§ **Data for this exercise**
=== Begin Enclosure ===

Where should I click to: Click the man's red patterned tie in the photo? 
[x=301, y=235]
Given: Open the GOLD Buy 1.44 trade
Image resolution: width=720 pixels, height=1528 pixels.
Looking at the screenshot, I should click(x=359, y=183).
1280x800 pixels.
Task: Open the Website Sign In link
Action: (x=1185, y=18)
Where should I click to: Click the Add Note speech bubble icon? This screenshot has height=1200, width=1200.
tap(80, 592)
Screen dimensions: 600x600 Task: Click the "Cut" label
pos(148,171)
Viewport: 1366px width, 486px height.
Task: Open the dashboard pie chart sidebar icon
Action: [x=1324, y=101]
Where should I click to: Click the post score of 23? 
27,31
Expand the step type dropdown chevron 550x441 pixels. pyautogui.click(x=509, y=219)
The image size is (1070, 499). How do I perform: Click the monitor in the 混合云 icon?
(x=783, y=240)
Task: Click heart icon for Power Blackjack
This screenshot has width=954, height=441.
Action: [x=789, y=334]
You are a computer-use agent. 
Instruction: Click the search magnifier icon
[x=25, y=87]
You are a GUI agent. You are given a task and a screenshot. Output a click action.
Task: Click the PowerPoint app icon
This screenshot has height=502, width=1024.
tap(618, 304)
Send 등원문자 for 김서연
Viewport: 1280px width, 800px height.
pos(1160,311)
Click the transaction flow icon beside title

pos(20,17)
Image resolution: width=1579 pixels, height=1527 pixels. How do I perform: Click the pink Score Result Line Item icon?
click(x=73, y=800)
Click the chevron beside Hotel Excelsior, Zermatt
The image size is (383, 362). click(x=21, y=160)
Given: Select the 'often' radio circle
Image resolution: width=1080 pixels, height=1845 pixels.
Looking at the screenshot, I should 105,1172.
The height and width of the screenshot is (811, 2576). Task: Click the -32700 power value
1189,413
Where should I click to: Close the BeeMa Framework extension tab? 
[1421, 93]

=== End Enclosure ===

§ **What is required**
Print the records again in their entirety, character for character.

§ **Task output**
Where should I click to: Click the man's red patterned tie in the photo? 
[x=301, y=235]
Given: Open the GOLD Buy 1.44 trade
Image resolution: width=720 pixels, height=1528 pixels.
Looking at the screenshot, I should click(x=359, y=183).
1280x800 pixels.
Task: Open the Website Sign In link
Action: (x=1185, y=18)
Where should I click to: Click the Add Note speech bubble icon? This screenshot has height=1200, width=1200.
tap(80, 592)
Screen dimensions: 600x600 Task: Click the "Cut" label
pos(148,171)
Viewport: 1366px width, 486px height.
Task: Open the dashboard pie chart sidebar icon
Action: [x=1324, y=101]
Where should I click to: Click the post score of 23? 
27,31
Expand the step type dropdown chevron 550x441 pixels. pyautogui.click(x=509, y=219)
The image size is (1070, 499). How do I perform: Click the monitor in the 混合云 icon?
(x=783, y=240)
Task: Click heart icon for Power Blackjack
This screenshot has width=954, height=441.
Action: [x=789, y=334]
You are a computer-use agent. 
Instruction: Click the search magnifier icon
[x=25, y=87]
You are a GUI agent. You are given a task and a screenshot. Output a click action.
Task: Click the PowerPoint app icon
This screenshot has height=502, width=1024.
tap(618, 304)
Send 등원문자 for 김서연
Viewport: 1280px width, 800px height.
pos(1160,311)
Click the transaction flow icon beside title

pos(20,17)
Image resolution: width=1579 pixels, height=1527 pixels. How do I perform: Click the pink Score Result Line Item icon?
click(x=73, y=800)
Click the chevron beside Hotel Excelsior, Zermatt
The image size is (383, 362). click(x=21, y=160)
Given: Select the 'often' radio circle
Image resolution: width=1080 pixels, height=1845 pixels.
Looking at the screenshot, I should 105,1172.
The height and width of the screenshot is (811, 2576). Task: Click the -32700 power value
1189,413
Where should I click to: Close the BeeMa Framework extension tab? 
[1421, 93]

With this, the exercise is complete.